If effective steps are not taken immediately, thalassemia will be added to the long list of deadly diseases that threaten Pakistan’s young generation

ONCE thalassemia was seen as a problem of Mediterranean populations. However, today the disease is largely a problem of developing countries. It remains the most common inherited disorder in Pakistan with a carrier prevalence of four to six per cent.

PROBLEMS IN DEVELOPING COUNTRIES: Who figures suggest that each year approximately 60,000 to 70,000 cases of B-thalassemia major or Haemoglobin E and B-thalassemia are born worldwide, most of them in Asia. For our country the figure is about 6,000-8,000 births a year. Some 50,000-100,000 thalassemia major cases are present at a given time.

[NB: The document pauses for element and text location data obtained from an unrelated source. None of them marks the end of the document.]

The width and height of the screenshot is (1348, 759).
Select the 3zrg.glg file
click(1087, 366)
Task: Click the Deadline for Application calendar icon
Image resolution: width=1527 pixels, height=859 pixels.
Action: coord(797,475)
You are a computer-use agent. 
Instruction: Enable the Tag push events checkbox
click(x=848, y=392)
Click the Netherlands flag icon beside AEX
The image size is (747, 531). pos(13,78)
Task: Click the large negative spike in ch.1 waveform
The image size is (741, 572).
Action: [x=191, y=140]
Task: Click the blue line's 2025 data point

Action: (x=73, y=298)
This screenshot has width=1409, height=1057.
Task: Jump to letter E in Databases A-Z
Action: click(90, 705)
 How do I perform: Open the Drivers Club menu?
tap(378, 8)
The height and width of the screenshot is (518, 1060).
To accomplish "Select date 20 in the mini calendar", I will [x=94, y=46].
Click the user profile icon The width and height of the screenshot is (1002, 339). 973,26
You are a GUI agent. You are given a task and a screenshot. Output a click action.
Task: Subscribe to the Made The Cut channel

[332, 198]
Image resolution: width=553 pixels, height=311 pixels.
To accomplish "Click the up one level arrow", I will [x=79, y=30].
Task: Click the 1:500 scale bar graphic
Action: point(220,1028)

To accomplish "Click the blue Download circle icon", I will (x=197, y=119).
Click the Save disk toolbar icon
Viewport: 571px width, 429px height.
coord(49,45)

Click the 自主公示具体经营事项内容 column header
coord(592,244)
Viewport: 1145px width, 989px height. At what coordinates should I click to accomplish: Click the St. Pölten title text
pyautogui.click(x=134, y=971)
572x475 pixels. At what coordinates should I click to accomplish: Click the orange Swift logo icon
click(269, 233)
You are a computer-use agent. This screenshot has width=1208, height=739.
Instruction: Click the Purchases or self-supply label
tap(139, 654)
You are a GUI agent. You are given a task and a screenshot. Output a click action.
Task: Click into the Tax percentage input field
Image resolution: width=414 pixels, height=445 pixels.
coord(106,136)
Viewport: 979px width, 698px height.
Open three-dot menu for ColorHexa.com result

Like many other disorders, thalassemia has emerged as a public health problem in developing countries that have many things in common: mega-population, weak economy, political instability, regional conflicts, high level of poverty and illiteracy have compounded the health problems. Primary healthcare exists but is largely ineffective.

But without improving the socio-economic status of the countries it is unlikely that any national eradication programme could be implemented successfully. Under such circumstances healthcare personnel, and the community in particular can play a very significant role in combating thalassemia in resource constrained countries.

IS PREVENTION POSSIBLE?: Thalassemia is a disorder from which prevention is easy, permanent and inexpensive. Anyone who is once tested and found negative for the gene (carrier status) is sure to remain so throughout life. So it is important to identify the carriers and provide them with effective genetic counselling to minimize the propagation of the disorder. Also pre-natal diagnosis has made it possible to identify thalassemia major babies at about 10th week of pregnancy and to terminate the pregnancy if fetus is found to have thalassemia major.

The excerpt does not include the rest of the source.